Como a través de un duermevela, oía Gil la pregunta de Querelle y la respuesta de Roger, y no le resultó molesto el sonido de sus voces. Se hallaba todo él en la intensidad de su mirada fija, de cuya fijeza era consciente.
—Si no es él, ¿quién puede ser entonces?
Gil dirigió su mirada al rostro de Querelle.
—Palabra, no he sido yo. No puedo decirte quién ha sido porque no lo sé. Pero por la chola de mis viejos, te juro que yo no.
—Los periódicos han dicho que probablemente eres tú. Yo te creo, pero vete a convencer a los guris. Encontraron tu mechero junto al cadáver. Como quiera que sea, mi consejo es que sigas encamado.
Al final Gil se había resignado a este otro crimen. Habiendo nublado su óptica la monstruosidad de su acto, al principio había pensado en entregarse a la policía. Creía que tras haberle reconocido inocente respecto al segundo crimen, le soltarían para que pudiera esconderse a propósito del primero. Creía que la policía respetaba estas reglas del juego. Pronto se le puso de manifiesto la demencia de tal pensamiento. Ahora bien, poco a poco iba asumiendo Gil el asesinato del marino. Buscaba los motivos. Se preguntaba a veces quién podía ser el verdadero asesino. Se interrogaba a sí mismo para saber cómo había llegado a perder su propio mechero en el lugar del crimen.

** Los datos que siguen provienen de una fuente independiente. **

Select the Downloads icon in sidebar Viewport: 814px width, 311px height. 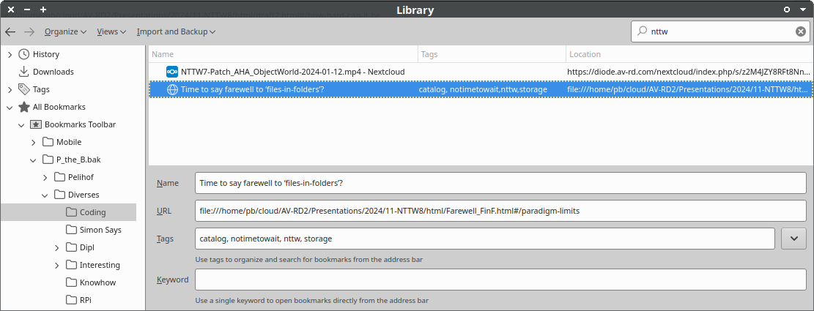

—Me pregunto quién puede ser. Ni siquiera me había dado cuenta de que me había quedado sin mechero.
—Te digo que tú, tranquilo. Vamos a ver entre troncos qué se puede hacer por ti. Vendré a verte siempre que pueda. Le voy a dar incluso un poco de pasta a tu tronco para que te traiga algo de manducar y tabaco.
—Eres cojonudo, ¿sabes?
Pero en el instante anterior a perderse, para concentrarse en su mirada y diseminarla en las tinieblas, Gil había derrochado tantas fuerzas que ya no conseguía reagrupar las suficientes para infundir a su gratitud el ardor de todo su ser. Estaba cansado. Una inmensa tristeza velaba su rostro, abatía las comisuras de aquellos labios que Querelle había visto algo húmedos, cantarines y risueños. Su cuerpo se había desplomado sobre la esquina de la caja y toda su actitud expresaba lo siguiente: «¿Qué demonios puedo hacer ahora?». Se encontraba al borde de la pena, no de la desesperación, pero su pena se asemejaba a la de un niño abandonado un instante en el umbral de la noche. Estaba perdiendo parte de su fuerza y su verdad. No era un asesino. Tenía miedo.
—¿Piensas que si me cogen no hay nada que hacer?
—Nunca se sabe. Es una lotería. Pero no le andes dando vueltas. No te van a coger.
—Oye, eres un amigo de verdad, ¿sabes? ¿Cuál es tu nombre de pila?
—Jo.
—Jo, eres un amigo. Nunca lo olvidaré.